I know this is a crazy time to be getting baby chicks. We typically order our last batch of meat chicks end of September to butcher early December. This last of September I didn't have it in me to do one more thing. So I procrastinated. I thought maybe we could get away without raising anymore, hoped we could ration our frozen chicken. Once I did the math and considered the truly cold period of February and early March I decided we better raise a few more to put on the table. Our family likes to eat at least one chicken a week. I would hate to have to go two or three months without chicken, so here we are again.
The chicks were hatched out on Tuesday and arrived yesterday at 10pm. Philip went to the main Roanoke post office to pick them up. We set the "brooder" trough next to the fireplace, gave them food and water and now we watch them grow.

Items taken from a dataset:
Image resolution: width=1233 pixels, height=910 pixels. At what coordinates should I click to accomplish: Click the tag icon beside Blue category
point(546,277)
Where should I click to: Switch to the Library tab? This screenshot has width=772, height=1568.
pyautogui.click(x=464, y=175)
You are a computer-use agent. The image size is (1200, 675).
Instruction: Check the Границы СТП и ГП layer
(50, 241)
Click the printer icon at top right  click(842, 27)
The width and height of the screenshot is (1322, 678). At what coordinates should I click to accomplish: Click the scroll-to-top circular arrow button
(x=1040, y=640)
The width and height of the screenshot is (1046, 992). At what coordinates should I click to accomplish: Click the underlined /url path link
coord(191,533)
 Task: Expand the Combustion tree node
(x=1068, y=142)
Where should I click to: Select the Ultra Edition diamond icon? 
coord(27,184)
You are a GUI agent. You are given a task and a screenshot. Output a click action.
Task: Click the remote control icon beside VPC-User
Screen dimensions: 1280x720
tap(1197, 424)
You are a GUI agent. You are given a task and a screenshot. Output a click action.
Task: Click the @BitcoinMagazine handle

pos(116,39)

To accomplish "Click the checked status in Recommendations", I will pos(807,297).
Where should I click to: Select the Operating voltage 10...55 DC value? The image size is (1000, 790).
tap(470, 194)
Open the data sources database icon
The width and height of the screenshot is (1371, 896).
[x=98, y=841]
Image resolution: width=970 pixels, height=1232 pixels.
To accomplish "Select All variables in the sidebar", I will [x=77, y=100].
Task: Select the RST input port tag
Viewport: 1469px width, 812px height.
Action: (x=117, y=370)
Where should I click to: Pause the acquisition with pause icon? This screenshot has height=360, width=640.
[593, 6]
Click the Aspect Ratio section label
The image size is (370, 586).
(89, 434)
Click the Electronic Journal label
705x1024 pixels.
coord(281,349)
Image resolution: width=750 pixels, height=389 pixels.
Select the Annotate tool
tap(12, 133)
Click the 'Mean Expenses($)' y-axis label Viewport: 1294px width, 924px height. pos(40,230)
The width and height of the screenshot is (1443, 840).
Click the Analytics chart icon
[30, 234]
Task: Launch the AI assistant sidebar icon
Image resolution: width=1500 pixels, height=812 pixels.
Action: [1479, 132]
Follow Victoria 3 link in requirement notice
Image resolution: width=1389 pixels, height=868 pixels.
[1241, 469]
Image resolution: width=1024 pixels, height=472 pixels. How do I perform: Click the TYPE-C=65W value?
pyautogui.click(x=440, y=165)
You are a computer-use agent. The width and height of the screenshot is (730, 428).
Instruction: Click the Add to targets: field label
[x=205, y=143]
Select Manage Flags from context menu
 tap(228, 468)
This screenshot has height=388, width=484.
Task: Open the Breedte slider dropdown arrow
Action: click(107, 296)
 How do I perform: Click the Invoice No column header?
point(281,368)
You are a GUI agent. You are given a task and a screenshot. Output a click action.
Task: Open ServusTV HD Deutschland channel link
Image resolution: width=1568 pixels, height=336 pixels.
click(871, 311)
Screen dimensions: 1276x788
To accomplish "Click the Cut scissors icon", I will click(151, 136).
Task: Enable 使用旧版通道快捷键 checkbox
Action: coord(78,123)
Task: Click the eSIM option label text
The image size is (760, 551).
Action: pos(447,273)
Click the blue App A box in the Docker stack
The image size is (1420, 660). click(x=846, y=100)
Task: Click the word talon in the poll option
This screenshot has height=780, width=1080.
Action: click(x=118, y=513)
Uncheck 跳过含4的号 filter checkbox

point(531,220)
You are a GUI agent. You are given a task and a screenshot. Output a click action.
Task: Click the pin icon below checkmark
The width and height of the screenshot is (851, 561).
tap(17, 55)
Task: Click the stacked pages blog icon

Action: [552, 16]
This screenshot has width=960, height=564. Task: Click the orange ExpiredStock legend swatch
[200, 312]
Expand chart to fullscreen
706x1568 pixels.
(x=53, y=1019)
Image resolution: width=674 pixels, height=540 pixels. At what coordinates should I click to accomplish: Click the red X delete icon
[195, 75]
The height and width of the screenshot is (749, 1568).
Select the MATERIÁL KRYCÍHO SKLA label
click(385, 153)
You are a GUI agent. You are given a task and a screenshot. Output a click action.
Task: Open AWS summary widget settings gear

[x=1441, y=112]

> _Brief A_: Name every month mentioned in the passage about the late batch of meat chicks, listing each one once.
> _Brief B_:
Answer these from the passage about the late batch of meat chicks, one line each:
(i) How often does the family like to eat chicken?
(ii) When did the chicks arrive?
(iii) Where did Philip go to pick them up?
> _Brief C_: Pick up the passage about the late batch of meat chicks after its last sentence and keep it going.

> _Expected answer A_: September, December, February, March

> _Expected answer B_:
(i) At least one chicken a week.
(ii) Yesterday at 10pm.
(iii) The main Roanoke post office.

> _Expected answer C_:
Our plan is to cover a large cage by the milking parlor with heavy duty plastic. We intend to convert the large space into a sort of a green house. If we seed the ground with rye and other cold weather grass seed it should be up and green by the time the chicks are ready to go out. Of course we realize that this is an untested plan and time will tell if it works or not. Will keep you posted. In the meantime, we are feeding the little fellows a mixture of non-GMO grains blended together with some bits of fresh trout trimmings and a little goat milk. We are trying to boost the protein content in their food with fresh ingredients we have on hand. Most high protein poultry food has dried fish meal. We thought it would be interesting to see if there is any difference in the chickens raised on the fresh fish. Hopefully the wind will die down tomorrow and the guys can get the greenhouse finished.
I only baked 6 loaves of bread today. Just enough to barter for some of Jimbo's fresh trout fillets. We had some for supper tonight, fried up in a pan with a little butter. We had some pan-fried potatoes on the side. Yum. Patrick informed me that next year we must plant at least as many potatoes as we did this year, or even more. He has become the master hashbrown maker with all those potatoes. Good thing we get a lot of exercise, eating all those potatoes! I could have gone to the garden to pick enough lettuce to make a salad, but decided to do that tomorrow. We have eaten so many greens this week, thanks to different gifts from different friends of chard, bok choy, collards cabbage and kale. I love them all. Quite pleased that Patrick and Maggie and Rose planted lettuce this fall. We should be enjoying if for a bit.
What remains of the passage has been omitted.